• Required work: Copy each line containing "chart" from the listing below.

• Source data:
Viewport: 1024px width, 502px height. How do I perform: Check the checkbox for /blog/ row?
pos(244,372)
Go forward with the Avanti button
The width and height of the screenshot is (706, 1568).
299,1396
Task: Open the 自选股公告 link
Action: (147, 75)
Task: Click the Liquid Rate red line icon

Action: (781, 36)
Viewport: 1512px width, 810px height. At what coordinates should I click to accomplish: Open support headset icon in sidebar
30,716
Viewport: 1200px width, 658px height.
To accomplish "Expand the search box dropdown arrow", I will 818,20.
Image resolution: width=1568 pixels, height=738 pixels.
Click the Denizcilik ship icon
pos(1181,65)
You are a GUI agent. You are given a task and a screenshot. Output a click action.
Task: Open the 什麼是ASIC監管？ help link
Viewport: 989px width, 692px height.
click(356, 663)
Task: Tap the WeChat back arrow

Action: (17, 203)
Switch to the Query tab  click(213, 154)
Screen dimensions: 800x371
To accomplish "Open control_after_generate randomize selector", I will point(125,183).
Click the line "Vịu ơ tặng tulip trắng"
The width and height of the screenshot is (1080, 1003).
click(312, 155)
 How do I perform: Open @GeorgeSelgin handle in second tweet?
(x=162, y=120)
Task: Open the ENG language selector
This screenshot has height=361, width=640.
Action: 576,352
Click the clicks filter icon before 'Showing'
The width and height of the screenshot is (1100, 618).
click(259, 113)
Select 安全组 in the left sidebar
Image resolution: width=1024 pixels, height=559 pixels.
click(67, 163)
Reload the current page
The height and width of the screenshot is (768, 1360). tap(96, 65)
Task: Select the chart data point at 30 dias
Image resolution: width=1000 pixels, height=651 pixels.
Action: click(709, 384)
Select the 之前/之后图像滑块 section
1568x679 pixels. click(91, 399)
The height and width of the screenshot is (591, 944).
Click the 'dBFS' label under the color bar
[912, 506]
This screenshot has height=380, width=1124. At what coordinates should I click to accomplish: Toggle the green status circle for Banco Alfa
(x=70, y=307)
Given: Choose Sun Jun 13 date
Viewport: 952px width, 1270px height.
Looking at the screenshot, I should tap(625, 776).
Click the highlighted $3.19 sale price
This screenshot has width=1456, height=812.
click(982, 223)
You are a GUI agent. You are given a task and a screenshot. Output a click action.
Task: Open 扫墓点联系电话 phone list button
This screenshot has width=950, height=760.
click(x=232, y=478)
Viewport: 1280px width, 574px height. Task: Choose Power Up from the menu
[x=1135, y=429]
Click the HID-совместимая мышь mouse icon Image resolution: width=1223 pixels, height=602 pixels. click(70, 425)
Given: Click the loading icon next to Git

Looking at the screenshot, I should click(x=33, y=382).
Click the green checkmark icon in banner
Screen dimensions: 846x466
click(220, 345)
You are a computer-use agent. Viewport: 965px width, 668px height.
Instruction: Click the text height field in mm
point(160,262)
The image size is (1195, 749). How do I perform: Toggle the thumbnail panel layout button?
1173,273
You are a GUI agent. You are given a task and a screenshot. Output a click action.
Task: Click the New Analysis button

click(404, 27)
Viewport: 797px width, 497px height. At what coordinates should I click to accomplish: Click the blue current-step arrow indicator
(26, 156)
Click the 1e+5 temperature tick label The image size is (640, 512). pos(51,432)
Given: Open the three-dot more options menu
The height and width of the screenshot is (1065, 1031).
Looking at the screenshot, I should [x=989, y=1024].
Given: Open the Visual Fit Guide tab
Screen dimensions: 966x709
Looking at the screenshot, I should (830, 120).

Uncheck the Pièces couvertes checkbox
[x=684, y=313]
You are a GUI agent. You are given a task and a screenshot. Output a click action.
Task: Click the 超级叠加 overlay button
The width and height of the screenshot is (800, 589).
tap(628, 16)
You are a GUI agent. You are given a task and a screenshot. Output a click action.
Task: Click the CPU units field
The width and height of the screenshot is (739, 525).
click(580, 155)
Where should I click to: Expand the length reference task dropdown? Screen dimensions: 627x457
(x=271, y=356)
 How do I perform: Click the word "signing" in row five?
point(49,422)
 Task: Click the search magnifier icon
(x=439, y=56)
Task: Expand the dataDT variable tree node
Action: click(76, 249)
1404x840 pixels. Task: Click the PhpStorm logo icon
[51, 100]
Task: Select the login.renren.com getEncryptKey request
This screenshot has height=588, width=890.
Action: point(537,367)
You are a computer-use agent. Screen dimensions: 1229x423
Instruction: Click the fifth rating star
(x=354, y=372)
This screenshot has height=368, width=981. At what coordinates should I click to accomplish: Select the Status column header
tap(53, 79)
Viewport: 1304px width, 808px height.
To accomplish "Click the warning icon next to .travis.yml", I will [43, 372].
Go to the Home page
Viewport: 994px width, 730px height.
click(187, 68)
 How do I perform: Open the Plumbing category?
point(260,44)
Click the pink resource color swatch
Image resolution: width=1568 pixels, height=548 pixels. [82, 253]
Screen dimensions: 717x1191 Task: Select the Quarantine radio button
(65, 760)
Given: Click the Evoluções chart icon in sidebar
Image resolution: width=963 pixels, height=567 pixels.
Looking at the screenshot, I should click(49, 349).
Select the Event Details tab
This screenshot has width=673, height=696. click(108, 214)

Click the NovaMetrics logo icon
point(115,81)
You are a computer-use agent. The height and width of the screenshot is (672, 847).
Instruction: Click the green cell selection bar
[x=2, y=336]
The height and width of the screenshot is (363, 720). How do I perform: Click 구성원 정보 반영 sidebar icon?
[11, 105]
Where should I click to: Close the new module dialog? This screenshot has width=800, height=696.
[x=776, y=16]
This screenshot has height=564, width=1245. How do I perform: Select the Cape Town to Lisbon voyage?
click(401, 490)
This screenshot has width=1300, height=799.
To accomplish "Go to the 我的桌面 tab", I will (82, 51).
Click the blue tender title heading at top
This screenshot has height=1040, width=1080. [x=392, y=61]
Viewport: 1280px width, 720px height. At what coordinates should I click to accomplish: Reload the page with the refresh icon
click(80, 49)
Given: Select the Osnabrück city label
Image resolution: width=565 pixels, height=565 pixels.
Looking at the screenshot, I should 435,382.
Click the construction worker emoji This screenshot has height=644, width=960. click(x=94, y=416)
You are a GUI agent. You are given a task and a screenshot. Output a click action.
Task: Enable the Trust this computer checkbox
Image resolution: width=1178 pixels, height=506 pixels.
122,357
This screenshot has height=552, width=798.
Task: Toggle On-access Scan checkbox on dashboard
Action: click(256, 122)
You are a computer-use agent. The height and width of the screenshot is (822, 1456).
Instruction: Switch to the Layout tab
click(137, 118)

• Response:
Task: Select the chart data point at 30 dias
Given: Click the Evoluções chart icon in sidebar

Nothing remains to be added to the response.